Mr. Burns took a leave of absence from AudienceView to serve as CEO of the Invictus Games Toronto 2017, the largest international adaptive sport competition in the world for wounded, injured or sick armed services personnel and veterans. His work with the True Patriot Love Foundation has raised more than $23 million to support soldiers and veterans’ programs for mental health, physical rehabilitation, career transition, and family services.
Mr. Burns is Chair of the Michael Garron Hospital Foundation Board (formerly the Toronto East General Hospital Board Foundation) and helped lead the team that secured the largest gift ever made to a Canadian community-teaching hospital. He is a member of the Board of Directors for Toronto venues Roy Thomson Hall and Massey Hall. Among the awards and honours Mr. Burns has received are the Queen Elizabeth II Diamond Jubilee Medal and the Canadian Forces Medallion for Distinguished Service.
Dr. Michael I. Posner
Helping unlock the mysteries of the mind and brain
Tuesday, October 3 (12:30 p.m. ceremony)
Dr. Michael Posner’s contributions to experiential psychology and cognitive neuroscience have had a seminal influence on generations of brain scientists, dramatically improving our understanding of the mind and brain.
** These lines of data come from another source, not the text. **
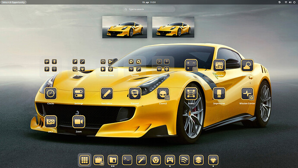This screenshot has height=168, width=298.
Task: Open Mission Center system monitor
Action: tap(247, 94)
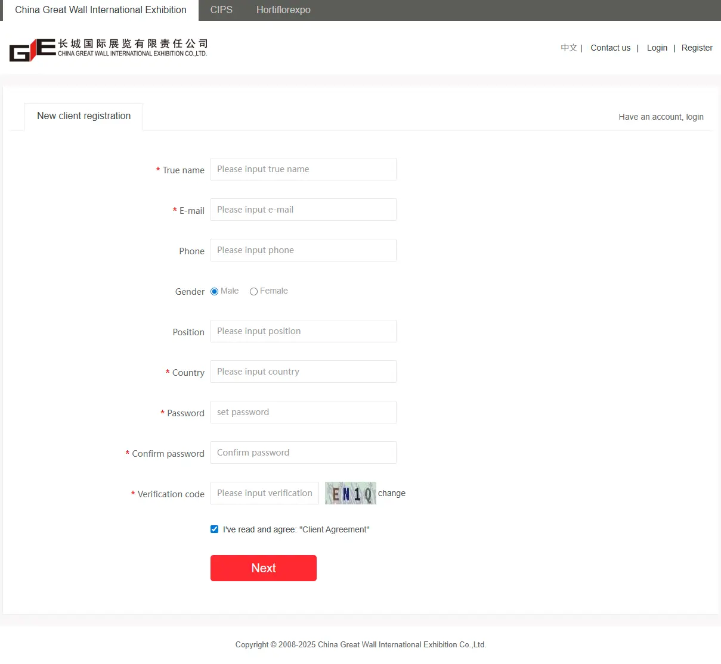Screen dimensions: 721x664
Task: Click the company logo in the header
Action: (108, 49)
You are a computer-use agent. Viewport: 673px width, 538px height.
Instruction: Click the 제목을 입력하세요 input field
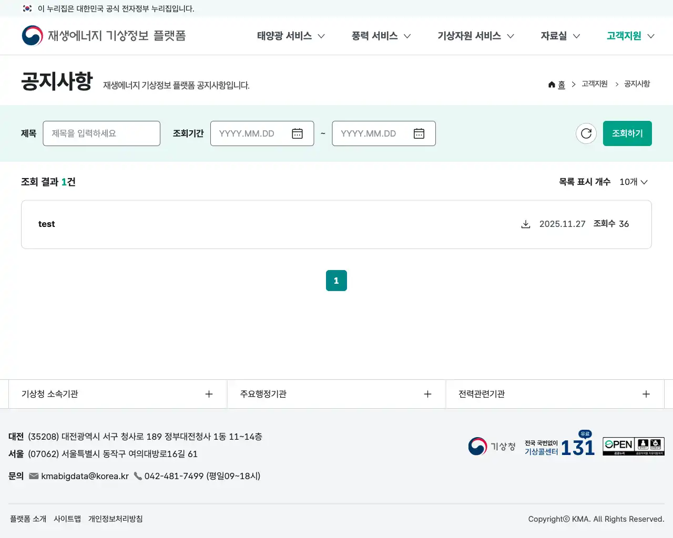tap(101, 133)

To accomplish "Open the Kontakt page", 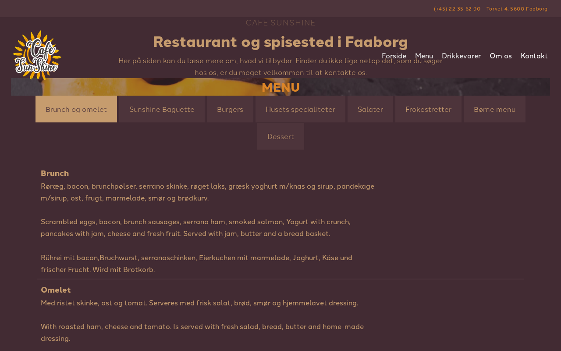I will click(x=534, y=56).
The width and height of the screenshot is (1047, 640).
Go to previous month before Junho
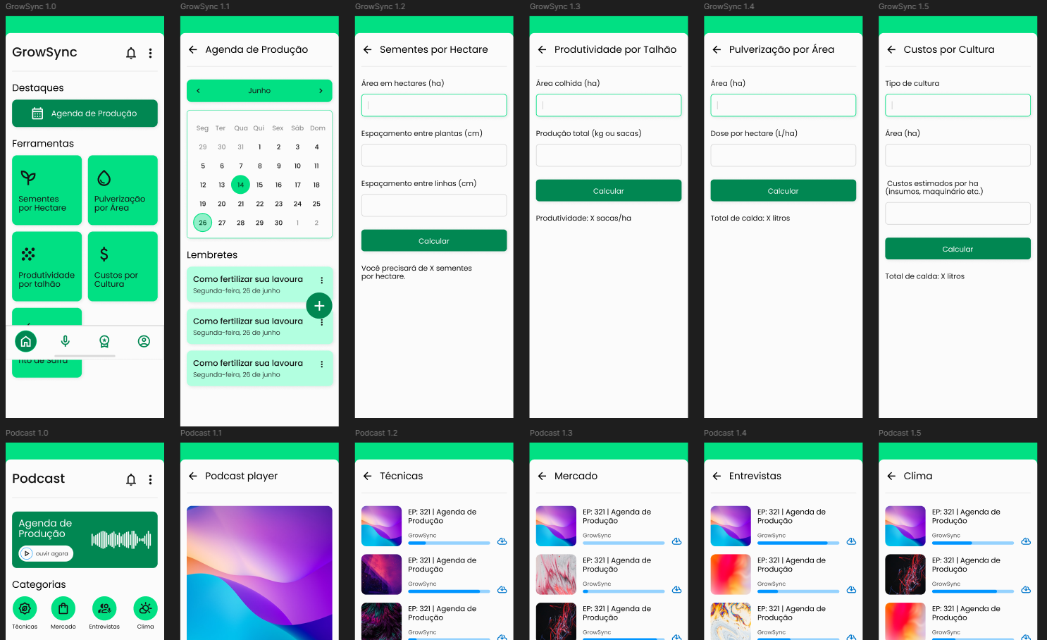click(x=198, y=91)
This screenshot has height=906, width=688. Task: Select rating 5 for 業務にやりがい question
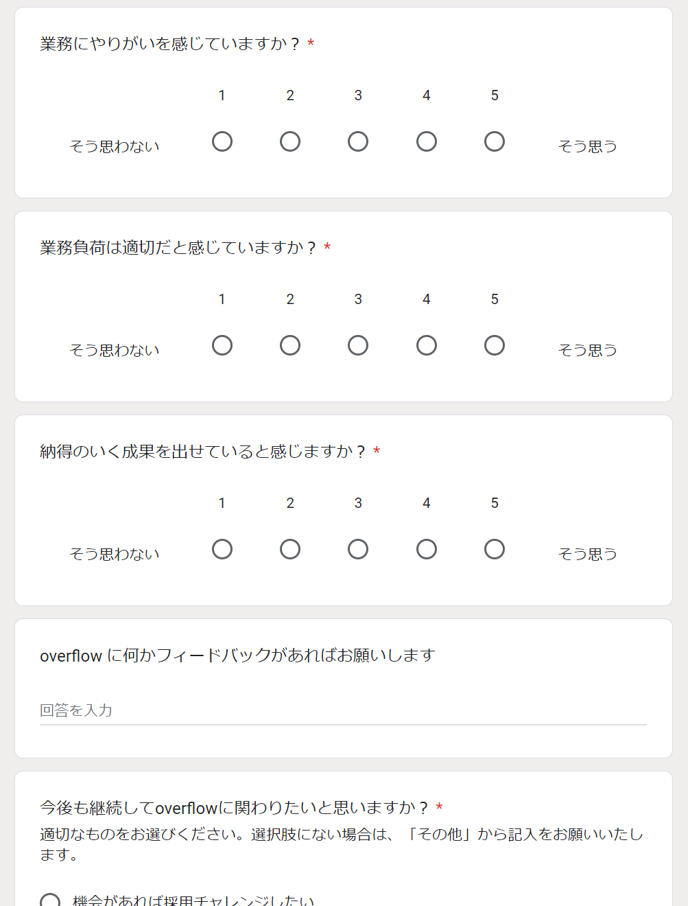point(495,141)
After completing his PhD in Psychology from the University of Michigan in 1962 and a brief stint University of Wisconsin, Dr. Posner joined the Department of Psychology at the University of Oregon in 1965. His early work revolutionized the understanding of some of our most important cognitive capabilities—research that set the stage for an expansion of this approach to nearly every aspect of human cognition. Later, Dr. Posner’s collaborative research illuminated the information-processing steps people take in pursing cognitive goals and provided a way to map these “mental operations” onto the physical brain.
Throughout the 1980s and 1990s, Dr. Posner served as a visiting professor at several universities and was founding director of the Sackler Institute for Developmental Psychobiology at Weill Medical College of Cornell University in 1998, a leader in the investigation of how brain development results in growing cognitive capabilities. Now Professor Emeritus at the University of Oregon, Dr. Posner has continued his research, exploring how types of instruction and meditation may affect the development of self-control, attentional and other intellectual processes in young children and adults.
Dr. Posner has has made his way to Dalhousie several times over the years for various lectures and symposia, including delivering the Department of Psychology and Neuroscience’s annual D.O. Hebb Memorial Lecture in 2000. Dr. Posner has 10 honorary degrees from institutions around the globe, was awarded the Medal of Science in 2009 by U.S. President Barack Obama, and received the 2017 Franklin Medal in Computer and Cognitive Science.